Artificial intelligence models are emerging as strategic national infrastructure, and India must build sovereign capabilities through strong public-private partnerships, Sarvam cofounder Pratyush Kumar said on February 28 at the Rising Bharat Summit, 2026 held in Delhi.
Just like in nuclear and in space technologies, we need healthy partnership between private and public, but there is deep national interest. We should think very deeply about how India can have sovereignty across the layers,” Kumar said.
His remarks come as India accelerates efforts to build domestic AI infrastructure amid growing geopolitical competition around frontier AI models dominated by US-based firms such as OpenAI and Anthropic.
Kumar said AI models will increasingly underpin economic, enterprise and national systems, making it critical for countries to develop independent capabilities. “These models are so important that they are geopolitical… most of what we do as individuals, companies and countries will first touch these models,” he said.

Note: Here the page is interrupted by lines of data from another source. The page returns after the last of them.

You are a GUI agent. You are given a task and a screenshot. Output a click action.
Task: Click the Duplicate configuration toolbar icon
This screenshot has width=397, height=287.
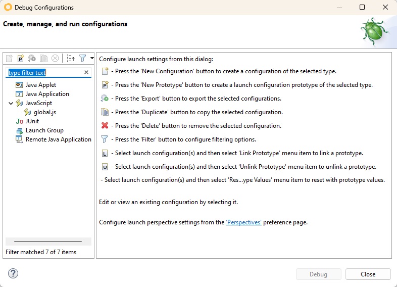[44, 58]
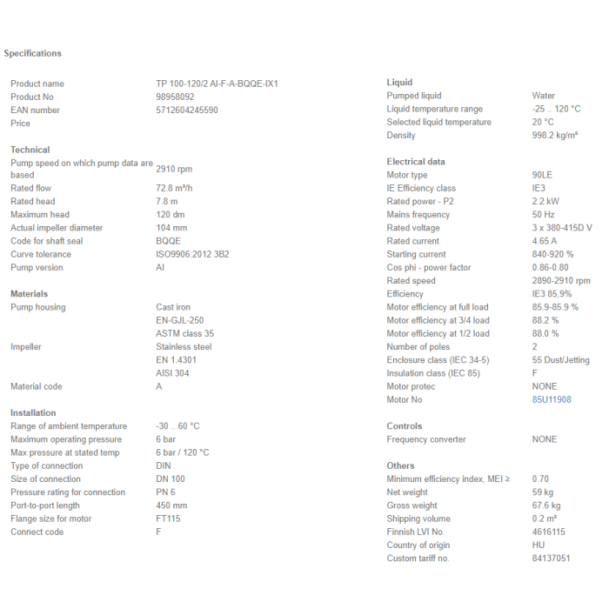Viewport: 609px width, 609px height.
Task: Open the Motor No 85U11908 link
Action: 552,399
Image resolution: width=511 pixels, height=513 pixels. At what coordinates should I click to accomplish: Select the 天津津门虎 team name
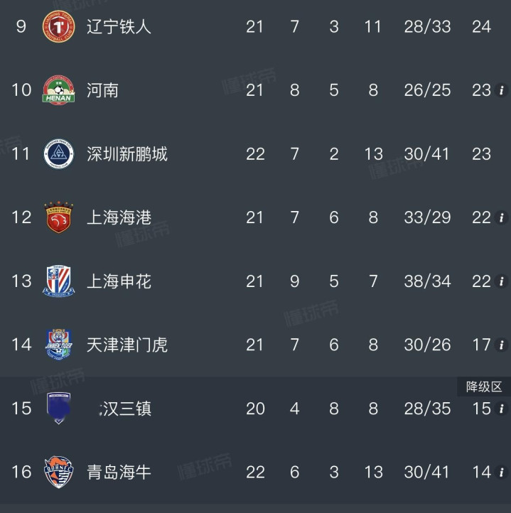tap(127, 345)
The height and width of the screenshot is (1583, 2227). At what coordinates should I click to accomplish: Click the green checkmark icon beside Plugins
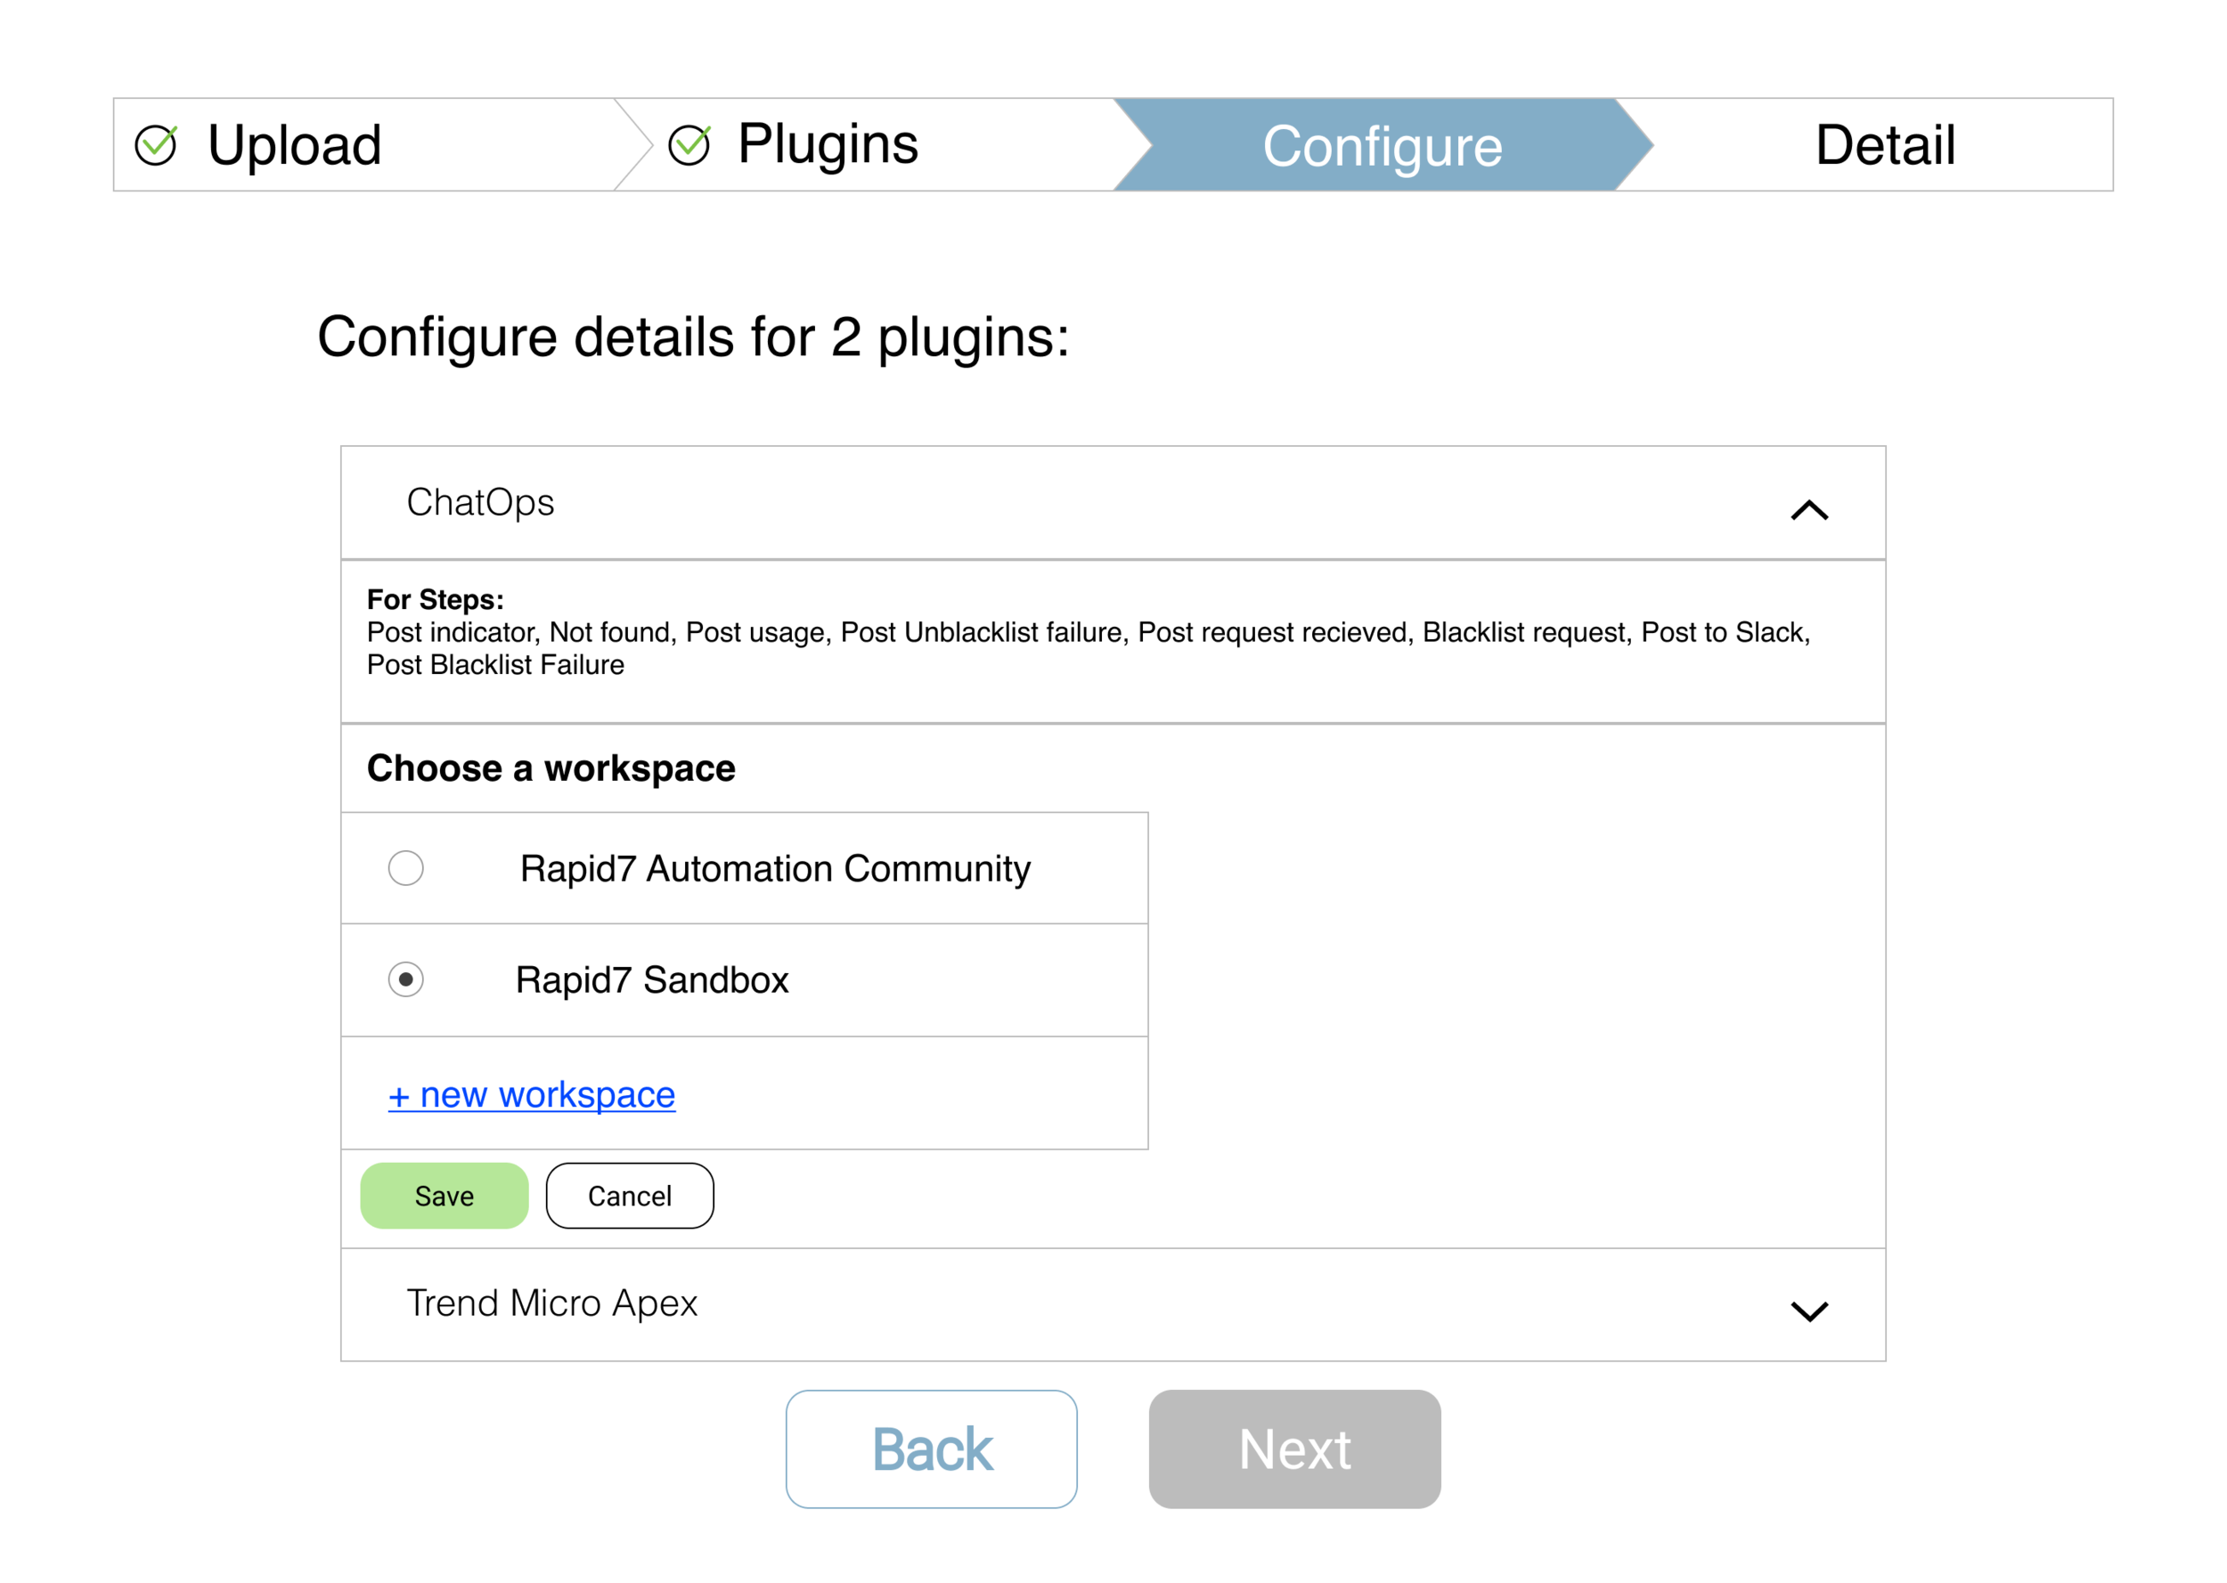click(689, 145)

Sarvam, founded in Bengaluru, has built its own large language models trained from scratch using in-house data and engineering. The company has released models including a 30-billion-parameter voice-optimised model and a 105-billion-parameter model that Kumar said is globally competitive in its class.
The startup has also developed multilingual speech recognition and text-to-speech models supporting over 20 Indian languages, and is building AI hardware, including smart glasses manufactured in India, to expand accessibility.
Kumar said India has already demonstrated it can build foundational AI models and must now focus on scaling deployment and strengthening domestic capabilities.
“We have crossed the hump of showing that we are in the race. Now it is about building at scale and ensuring India has sovereign alternatives,” he said.